### Dataset records

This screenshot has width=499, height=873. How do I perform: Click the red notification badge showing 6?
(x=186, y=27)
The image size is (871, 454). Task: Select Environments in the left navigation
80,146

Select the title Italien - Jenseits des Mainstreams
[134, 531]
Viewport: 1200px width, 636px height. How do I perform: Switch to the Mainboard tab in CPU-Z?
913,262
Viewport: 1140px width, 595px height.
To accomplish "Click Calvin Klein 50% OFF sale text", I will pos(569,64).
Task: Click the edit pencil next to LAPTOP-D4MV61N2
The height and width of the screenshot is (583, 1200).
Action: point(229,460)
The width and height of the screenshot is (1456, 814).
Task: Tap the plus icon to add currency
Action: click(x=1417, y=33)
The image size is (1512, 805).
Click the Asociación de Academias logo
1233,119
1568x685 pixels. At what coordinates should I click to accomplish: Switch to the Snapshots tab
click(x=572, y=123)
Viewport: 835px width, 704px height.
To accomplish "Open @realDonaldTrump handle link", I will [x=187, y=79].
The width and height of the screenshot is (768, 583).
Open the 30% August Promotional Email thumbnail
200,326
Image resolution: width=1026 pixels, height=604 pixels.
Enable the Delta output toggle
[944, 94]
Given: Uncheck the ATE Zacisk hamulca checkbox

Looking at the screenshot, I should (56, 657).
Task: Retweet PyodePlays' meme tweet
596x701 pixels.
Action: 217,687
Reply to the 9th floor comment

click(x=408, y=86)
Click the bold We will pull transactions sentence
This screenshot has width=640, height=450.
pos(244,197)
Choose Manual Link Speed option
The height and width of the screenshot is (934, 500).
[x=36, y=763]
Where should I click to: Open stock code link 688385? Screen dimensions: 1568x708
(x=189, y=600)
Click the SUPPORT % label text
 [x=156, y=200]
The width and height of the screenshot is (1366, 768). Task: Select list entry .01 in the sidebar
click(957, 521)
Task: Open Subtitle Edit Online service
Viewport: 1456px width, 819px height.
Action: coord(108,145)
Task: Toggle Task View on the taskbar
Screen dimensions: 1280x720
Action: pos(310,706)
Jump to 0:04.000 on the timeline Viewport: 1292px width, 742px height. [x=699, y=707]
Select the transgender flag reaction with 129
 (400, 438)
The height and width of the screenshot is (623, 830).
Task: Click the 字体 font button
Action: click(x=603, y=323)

### Required work
Print out the records exactly as they were entered.

### Result of this exercise
This screenshot has width=499, height=873. How do I perform: Click the red notification badge showing 6?
(x=186, y=27)
The image size is (871, 454). Task: Select Environments in the left navigation
80,146

Select the title Italien - Jenseits des Mainstreams
[134, 531]
Viewport: 1200px width, 636px height. How do I perform: Switch to the Mainboard tab in CPU-Z?
913,262
Viewport: 1140px width, 595px height.
To accomplish "Click Calvin Klein 50% OFF sale text", I will pos(569,64).
Task: Click the edit pencil next to LAPTOP-D4MV61N2
The height and width of the screenshot is (583, 1200).
Action: point(229,460)
The width and height of the screenshot is (1456, 814).
Task: Tap the plus icon to add currency
Action: click(x=1417, y=33)
The image size is (1512, 805).
Click the Asociación de Academias logo
1233,119
1568x685 pixels. At what coordinates should I click to accomplish: Switch to the Snapshots tab
click(x=572, y=123)
Viewport: 835px width, 704px height.
To accomplish "Open @realDonaldTrump handle link", I will [x=187, y=79].
The width and height of the screenshot is (768, 583).
Open the 30% August Promotional Email thumbnail
200,326
Image resolution: width=1026 pixels, height=604 pixels.
Enable the Delta output toggle
[944, 94]
Given: Uncheck the ATE Zacisk hamulca checkbox

Looking at the screenshot, I should (56, 657).
Task: Retweet PyodePlays' meme tweet
596x701 pixels.
Action: 217,687
Reply to the 9th floor comment

click(x=408, y=86)
Click the bold We will pull transactions sentence
This screenshot has width=640, height=450.
pos(244,197)
Choose Manual Link Speed option
The height and width of the screenshot is (934, 500).
[x=36, y=763]
Where should I click to: Open stock code link 688385? Screen dimensions: 1568x708
(x=189, y=600)
Click the SUPPORT % label text
 [x=156, y=200]
The width and height of the screenshot is (1366, 768). Task: Select list entry .01 in the sidebar
click(957, 521)
Task: Open Subtitle Edit Online service
Viewport: 1456px width, 819px height.
Action: coord(108,145)
Task: Toggle Task View on the taskbar
Screen dimensions: 1280x720
Action: pos(310,706)
Jump to 0:04.000 on the timeline Viewport: 1292px width, 742px height. [x=699, y=707]
Select the transgender flag reaction with 129
 (400, 438)
The height and width of the screenshot is (623, 830).
Task: Click the 字体 font button
Action: click(x=603, y=323)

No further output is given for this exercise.